(Stored records)
━━━━

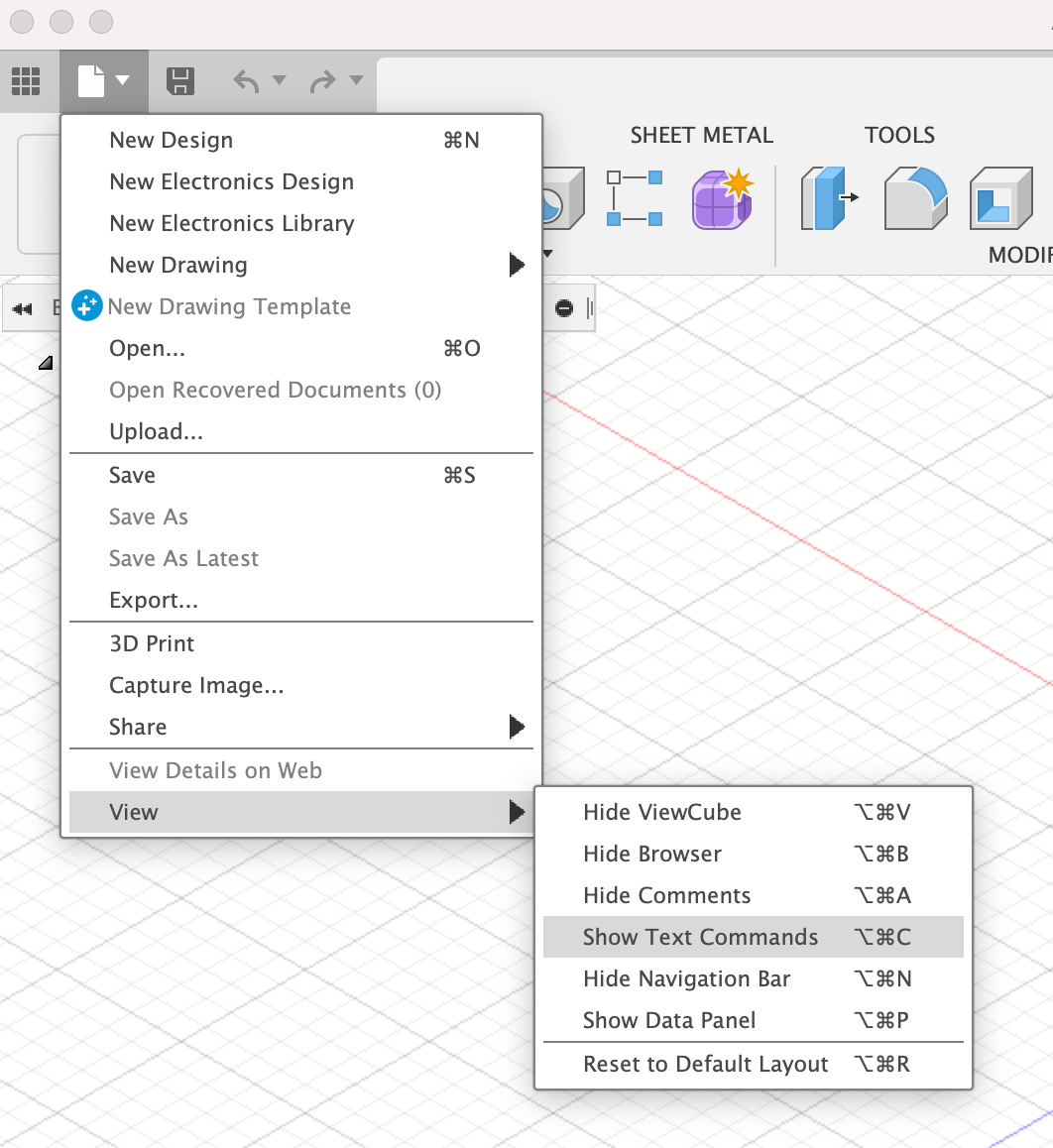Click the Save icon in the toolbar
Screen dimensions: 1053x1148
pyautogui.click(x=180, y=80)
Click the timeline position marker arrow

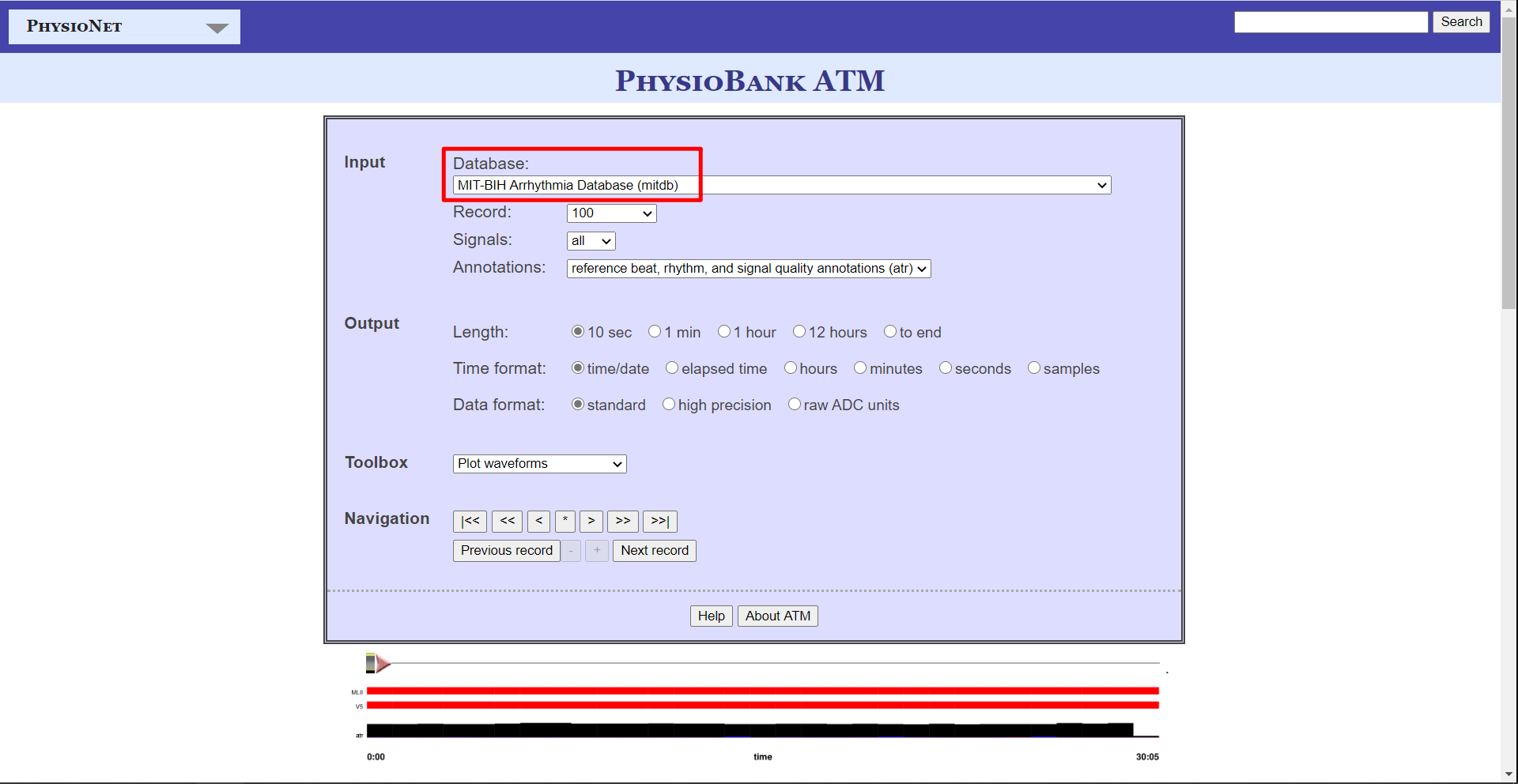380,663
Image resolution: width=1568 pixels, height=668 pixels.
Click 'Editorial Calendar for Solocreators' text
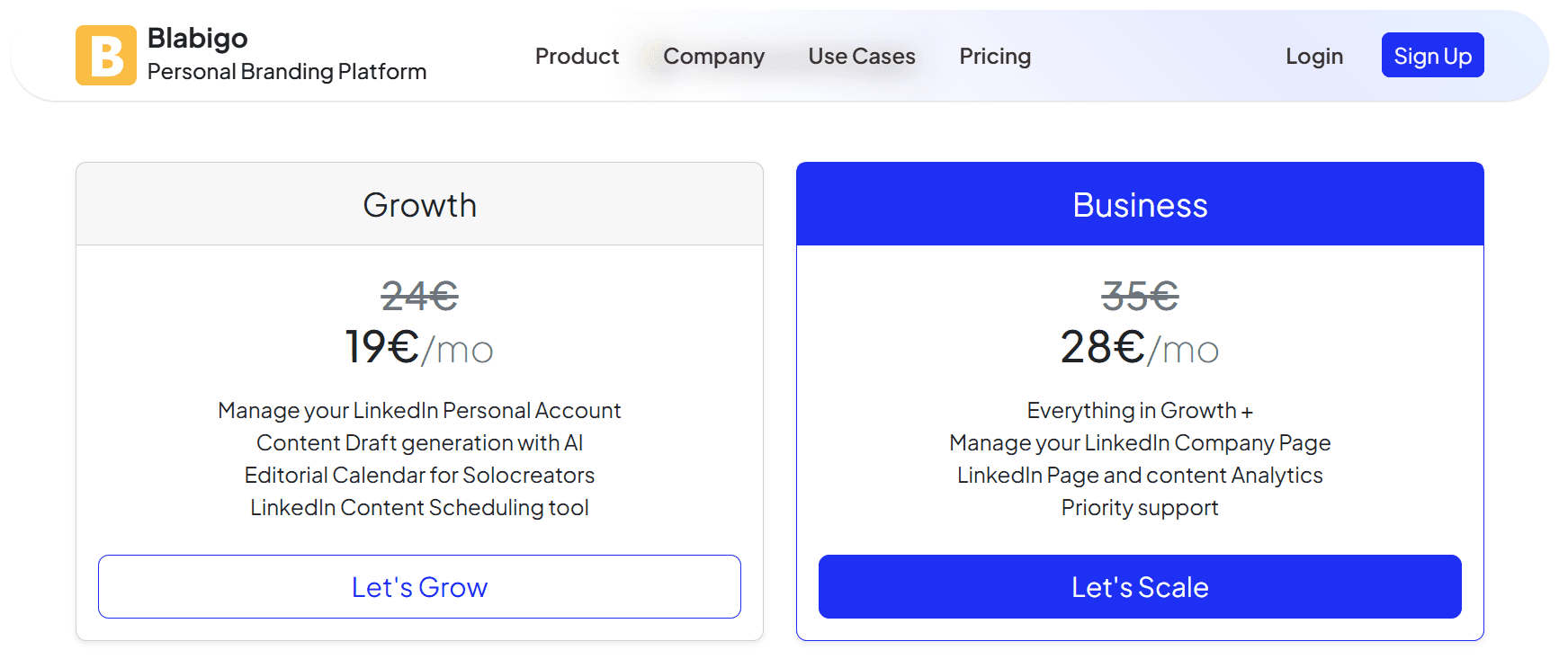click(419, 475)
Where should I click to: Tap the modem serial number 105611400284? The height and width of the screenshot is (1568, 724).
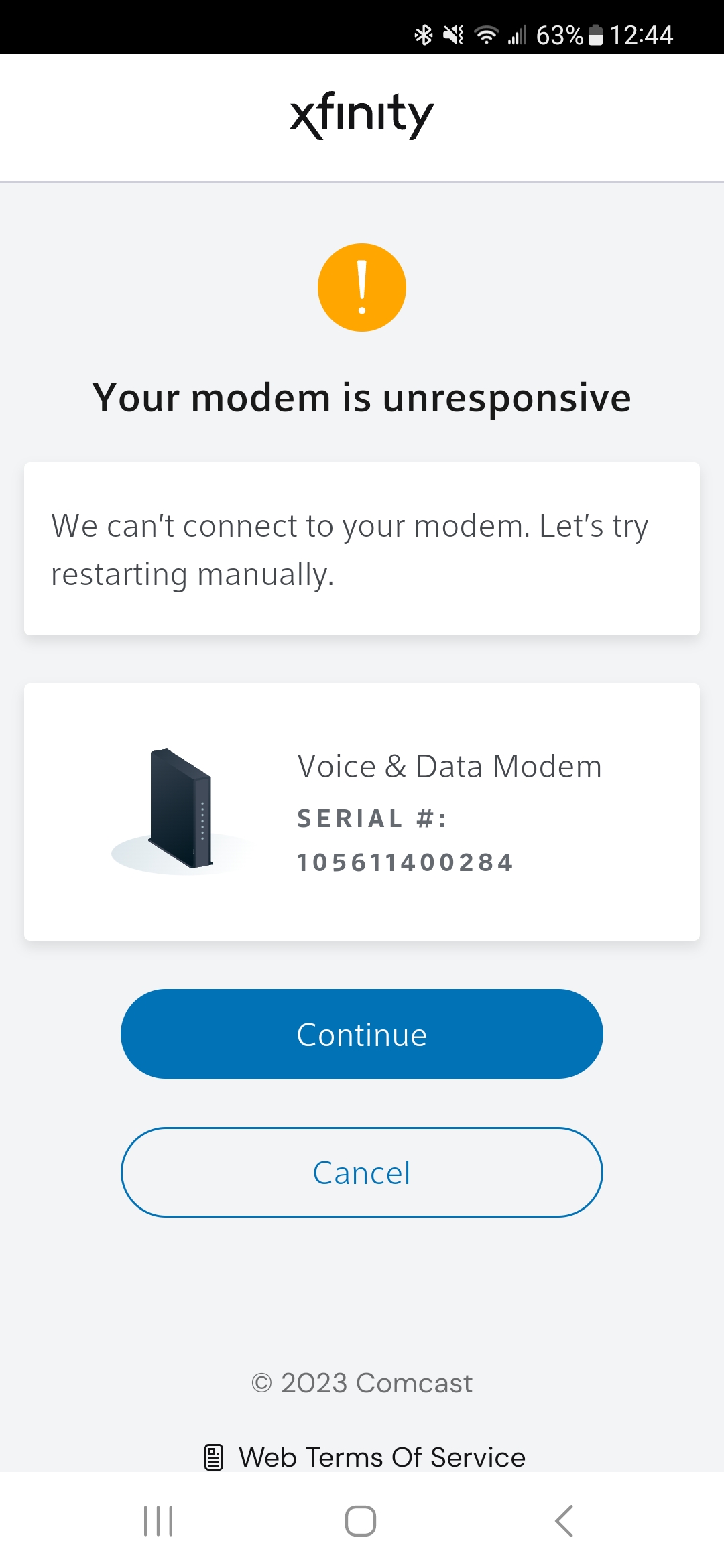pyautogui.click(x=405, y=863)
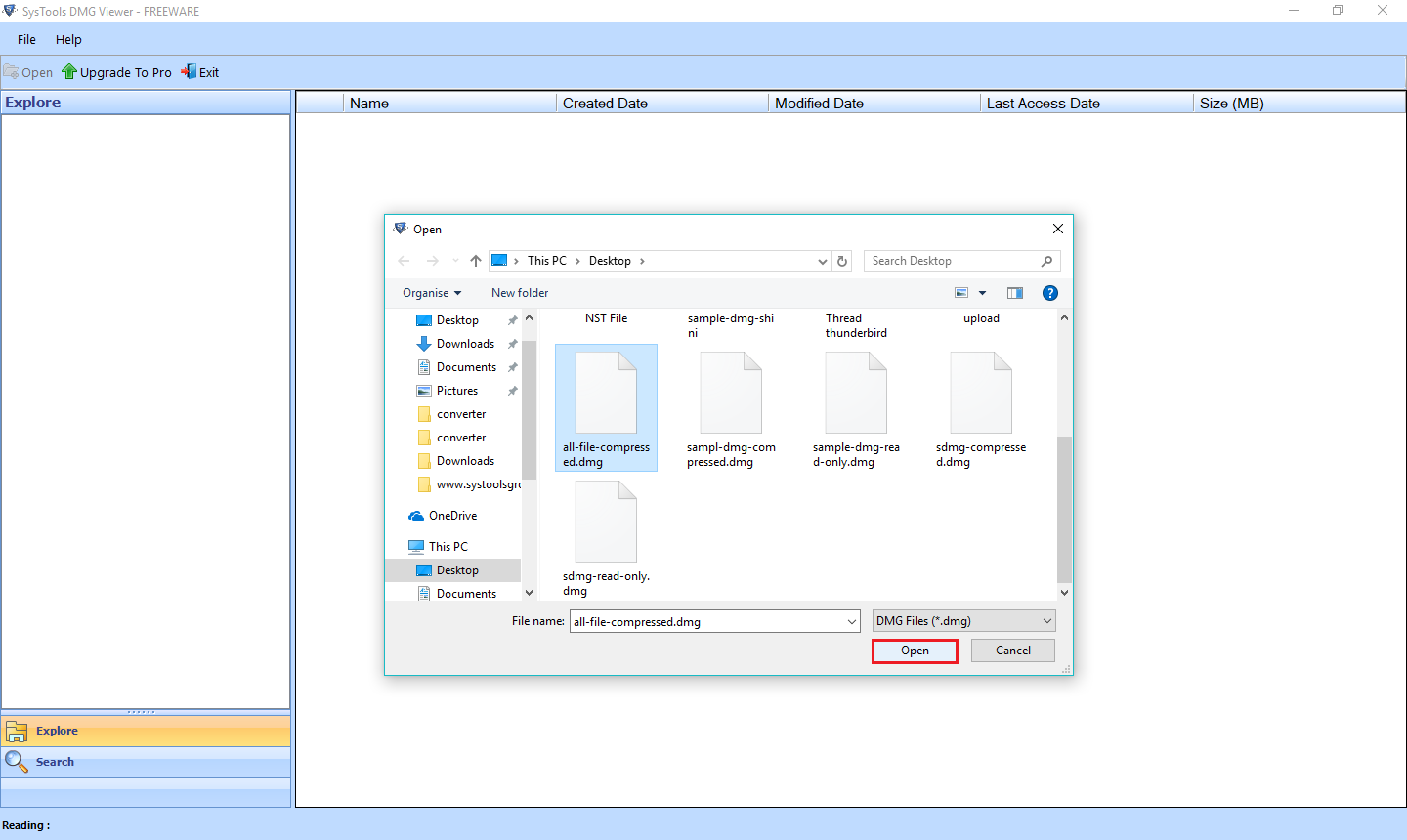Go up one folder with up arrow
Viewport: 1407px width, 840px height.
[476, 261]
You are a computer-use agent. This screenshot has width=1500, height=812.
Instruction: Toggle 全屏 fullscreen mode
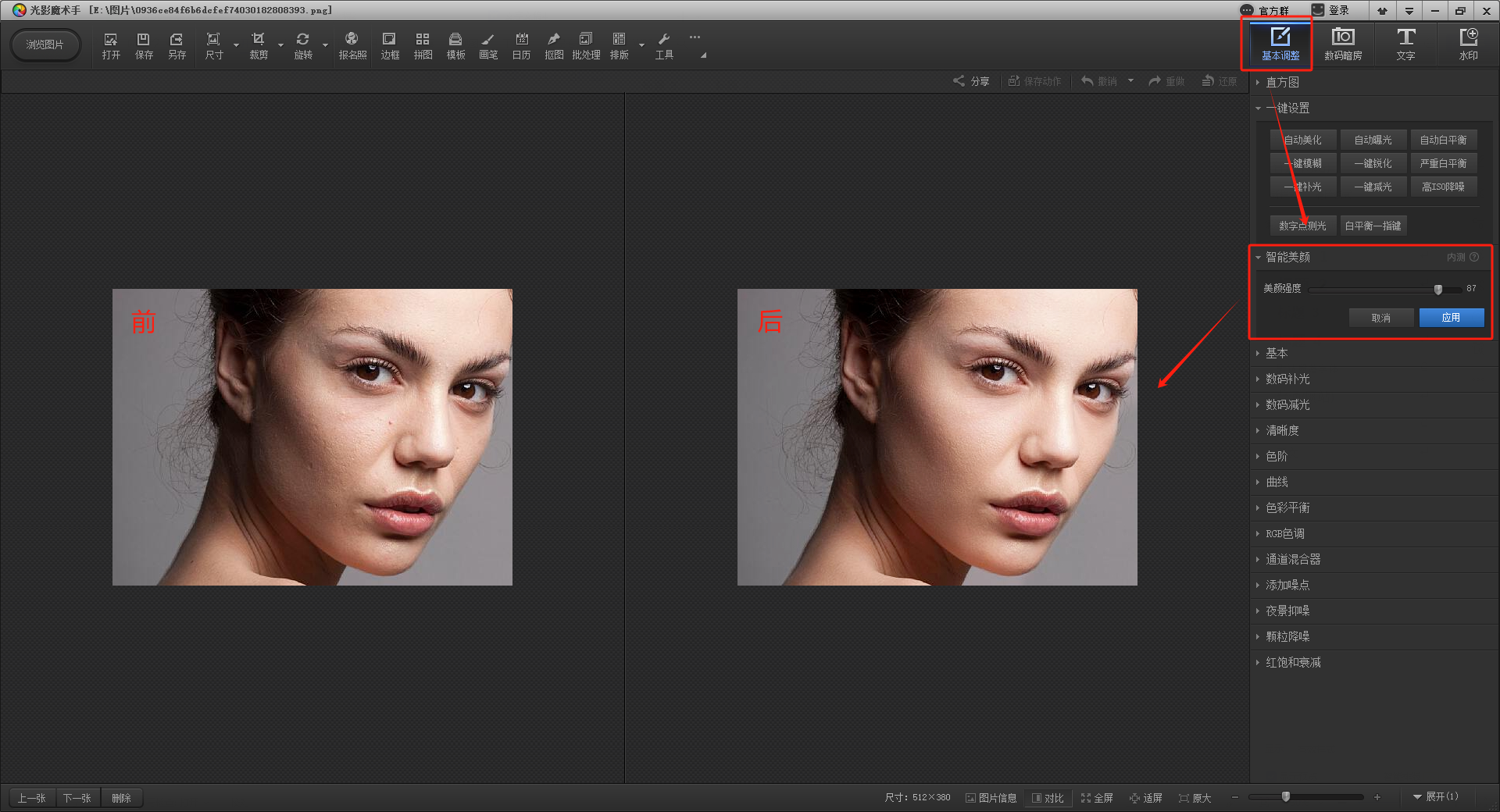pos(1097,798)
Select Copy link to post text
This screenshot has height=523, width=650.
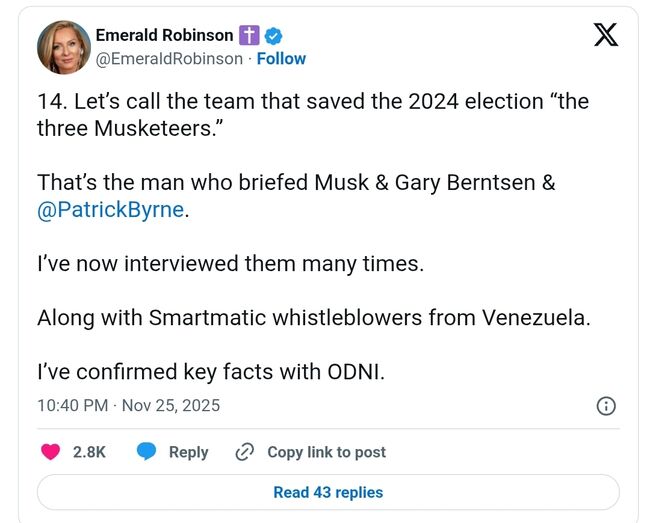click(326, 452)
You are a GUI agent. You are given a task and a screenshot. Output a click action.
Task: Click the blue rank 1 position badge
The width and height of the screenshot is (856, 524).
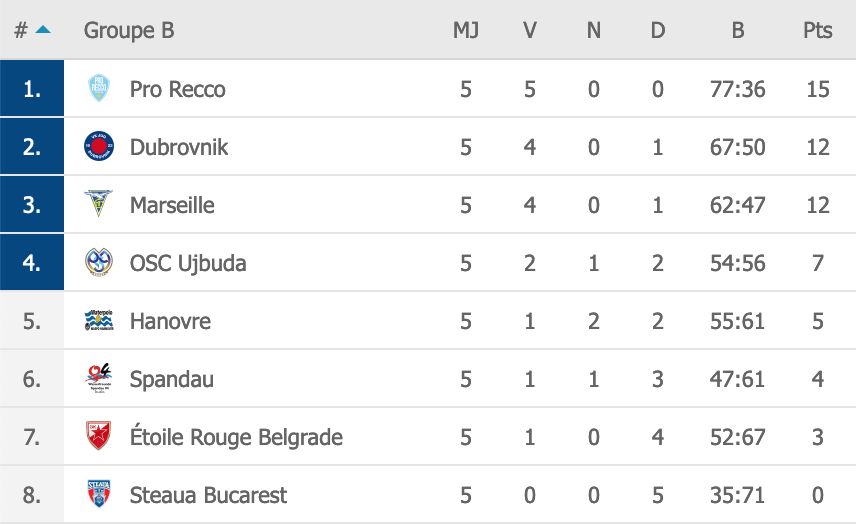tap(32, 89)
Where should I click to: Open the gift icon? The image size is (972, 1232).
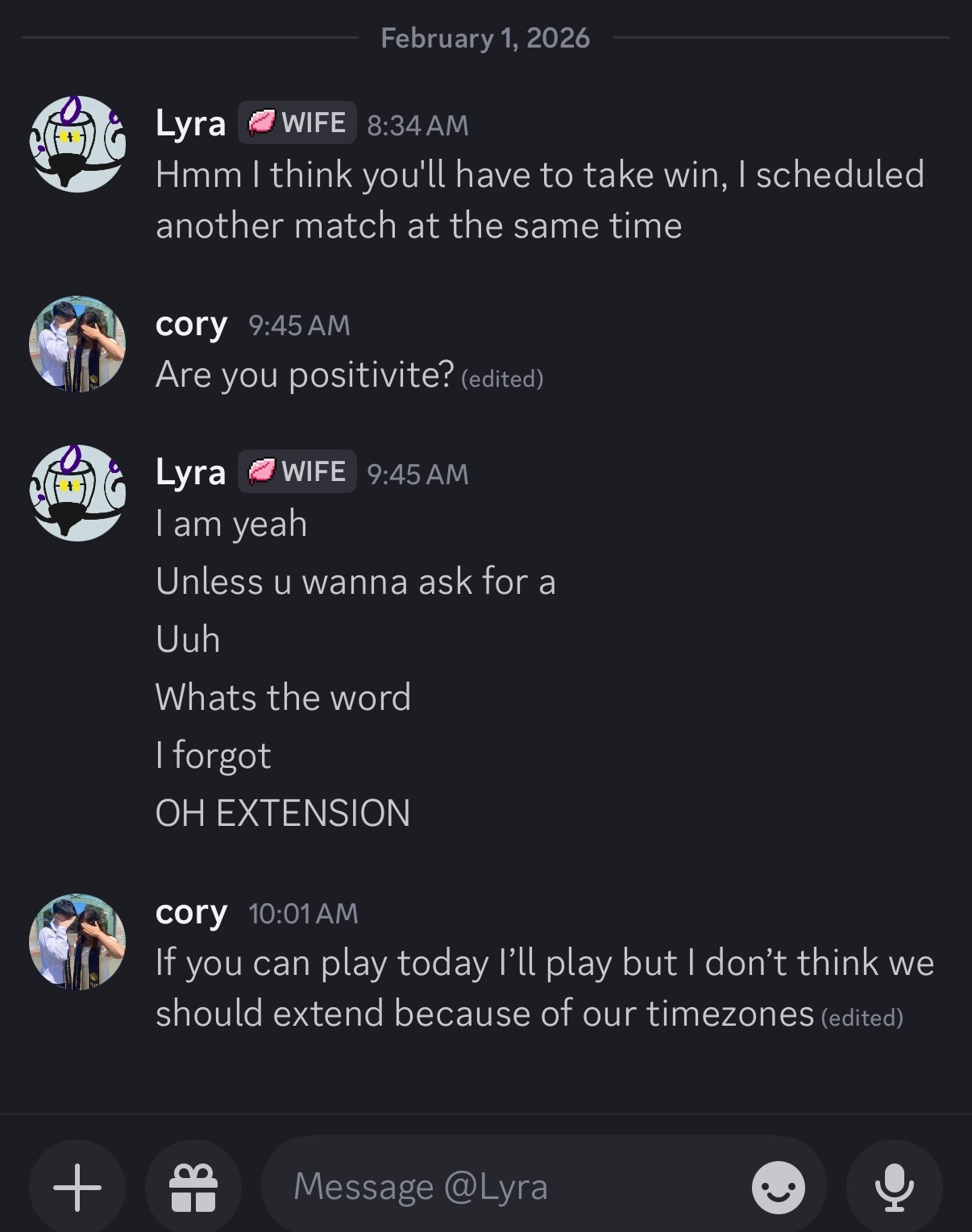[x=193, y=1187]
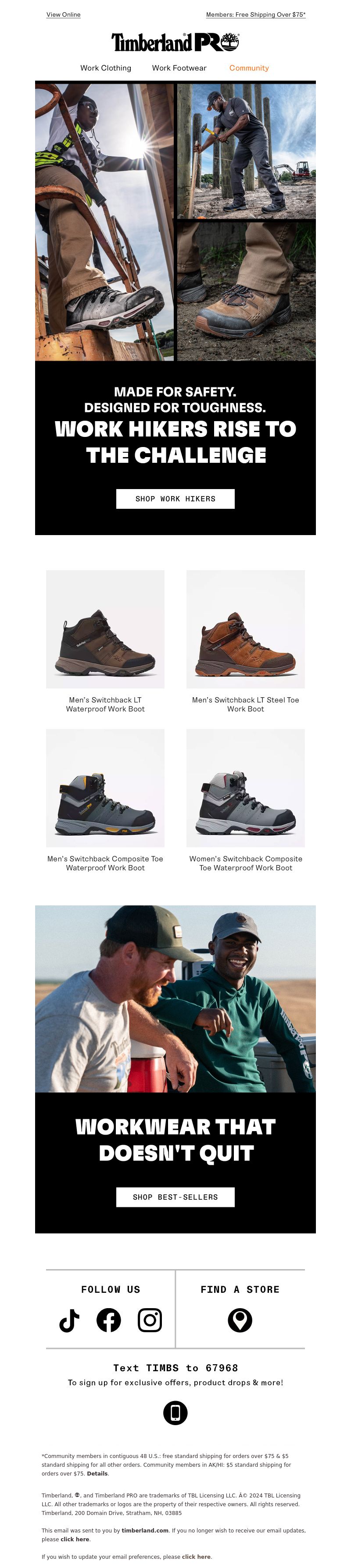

━━━━

▸ **Action item**
Exactly the lines from the one containing "Where should I click to: Tap" to the end of the records above, both end lines included, are to be printed, and no pictures with them.

▸ **Written response**
Where should I click to: Tap the modem serial number 105611400284? The height and width of the screenshot is (1568, 724).
pyautogui.click(x=405, y=863)
Go up one folder with up arrow
Viewport: 1407px width, 840px height.
[476, 261]
You are a computer-use agent. This screenshot has width=1500, height=812.
Instruction: Toggle 全屏 fullscreen mode
pos(1097,798)
Select Copy link to post text
This screenshot has height=523, width=650.
click(326, 452)
You are a GUI agent. You are given a task and a screenshot. Output a click action.
Task: Click the blue rank 1 position badge
The width and height of the screenshot is (856, 524).
tap(32, 89)
Where should I click to: Open the gift icon? The image size is (972, 1232).
[x=193, y=1187]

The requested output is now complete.